Huff and his staff have had a lot to think about after Marshall announced in November it was joining fellow Conference USA members Southern Miss and Old Dominion, along with James Madison, in jumping to the Sun Belt Conference in the near future.

Some of Marshall’s recruiting decisions were likely guided by preparing to compete with solid Sun Belt programs such as Louisiana, Appalachian State, Coastal Carolina and Georgia Southern.

How Marshall performs against the Ragin’ Cajuns on Saturday could indicate if the Thundering Herd is ready for the Sun Belt or if more work is needed.

“They’re a phenomenal opponent and over the last three seasons, they’ve been great,” Huff said. “It’s an opportunity to see where our next steps will be as we head to the Sun Belt.”

— — —

Herd recruiting

Marshall signed 27 student-athletes Wednesday for its 2022 early recruiting class, which includes 12 mid-year enrollees.

“We have made tremendous strides in this recruiting class,” Huff said. “I think we addressed some immediate issues and also elevated the talent level on our team.

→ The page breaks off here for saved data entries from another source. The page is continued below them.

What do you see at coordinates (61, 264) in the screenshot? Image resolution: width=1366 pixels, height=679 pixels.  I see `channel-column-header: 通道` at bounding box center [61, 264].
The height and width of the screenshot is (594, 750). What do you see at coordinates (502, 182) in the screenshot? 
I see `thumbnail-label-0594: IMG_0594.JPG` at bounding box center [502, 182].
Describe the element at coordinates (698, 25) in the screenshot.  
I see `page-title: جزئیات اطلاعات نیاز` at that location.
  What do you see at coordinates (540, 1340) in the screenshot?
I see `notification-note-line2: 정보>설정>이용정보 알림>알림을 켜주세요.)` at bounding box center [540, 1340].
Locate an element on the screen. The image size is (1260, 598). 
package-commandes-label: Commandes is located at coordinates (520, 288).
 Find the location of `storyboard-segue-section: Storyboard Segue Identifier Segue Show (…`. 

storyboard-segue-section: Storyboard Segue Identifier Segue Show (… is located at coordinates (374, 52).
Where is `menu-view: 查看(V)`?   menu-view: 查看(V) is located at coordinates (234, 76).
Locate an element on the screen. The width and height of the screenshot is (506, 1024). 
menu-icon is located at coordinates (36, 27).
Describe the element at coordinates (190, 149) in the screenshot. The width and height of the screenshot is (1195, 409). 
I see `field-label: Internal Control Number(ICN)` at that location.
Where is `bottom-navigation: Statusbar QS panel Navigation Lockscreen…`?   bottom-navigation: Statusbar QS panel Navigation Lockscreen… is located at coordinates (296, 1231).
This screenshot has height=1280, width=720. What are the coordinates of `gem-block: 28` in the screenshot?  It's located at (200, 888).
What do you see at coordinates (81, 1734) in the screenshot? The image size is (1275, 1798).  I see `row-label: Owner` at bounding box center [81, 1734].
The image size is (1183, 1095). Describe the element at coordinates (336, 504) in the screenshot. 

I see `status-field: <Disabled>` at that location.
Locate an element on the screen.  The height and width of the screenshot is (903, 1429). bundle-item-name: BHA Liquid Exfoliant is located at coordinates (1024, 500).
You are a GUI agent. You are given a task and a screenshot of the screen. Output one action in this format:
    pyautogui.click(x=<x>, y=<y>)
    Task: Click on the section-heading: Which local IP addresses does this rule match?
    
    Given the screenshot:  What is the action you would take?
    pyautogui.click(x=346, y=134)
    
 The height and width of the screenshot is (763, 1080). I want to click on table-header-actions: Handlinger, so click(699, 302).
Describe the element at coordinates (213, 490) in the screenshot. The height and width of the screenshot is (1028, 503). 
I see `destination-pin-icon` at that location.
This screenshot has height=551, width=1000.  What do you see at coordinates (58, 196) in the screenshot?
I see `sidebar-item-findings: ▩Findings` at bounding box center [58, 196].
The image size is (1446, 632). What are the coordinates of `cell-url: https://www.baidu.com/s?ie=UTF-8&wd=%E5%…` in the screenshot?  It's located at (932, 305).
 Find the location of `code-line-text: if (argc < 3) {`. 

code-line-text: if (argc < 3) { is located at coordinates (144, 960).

We also wanted to even out the roster. It was a little lopsided at some positions and we have some gaps there. I want to give a big shoutout to Mike Villagrana, our General Manager, and his department. They did a phenomenal job all year of making sure that our recruiting efforts matched our intensity on the field.”

Marshall’s class is currently ranked 48th nationally by Rivals.com, a program-best, and is the highest among those who have made a commitment to Group of Five membership moving forward.

The class includes the sons of two former MU players — Lexington, Kentucky native Cole Pennington, a quarterback and the son of Marshall quarterback legend and former NFL player Chad Pennington; and wide receiver Cam Pedro of Suwanee, Georgia, the son of former Marshall running back Glenn Pedro. One future Herd quarterback to watch for is Centerville, Ohio’s Chase Harrison, an All-Ohio pick who threw for nearly 9,000 yards in high school.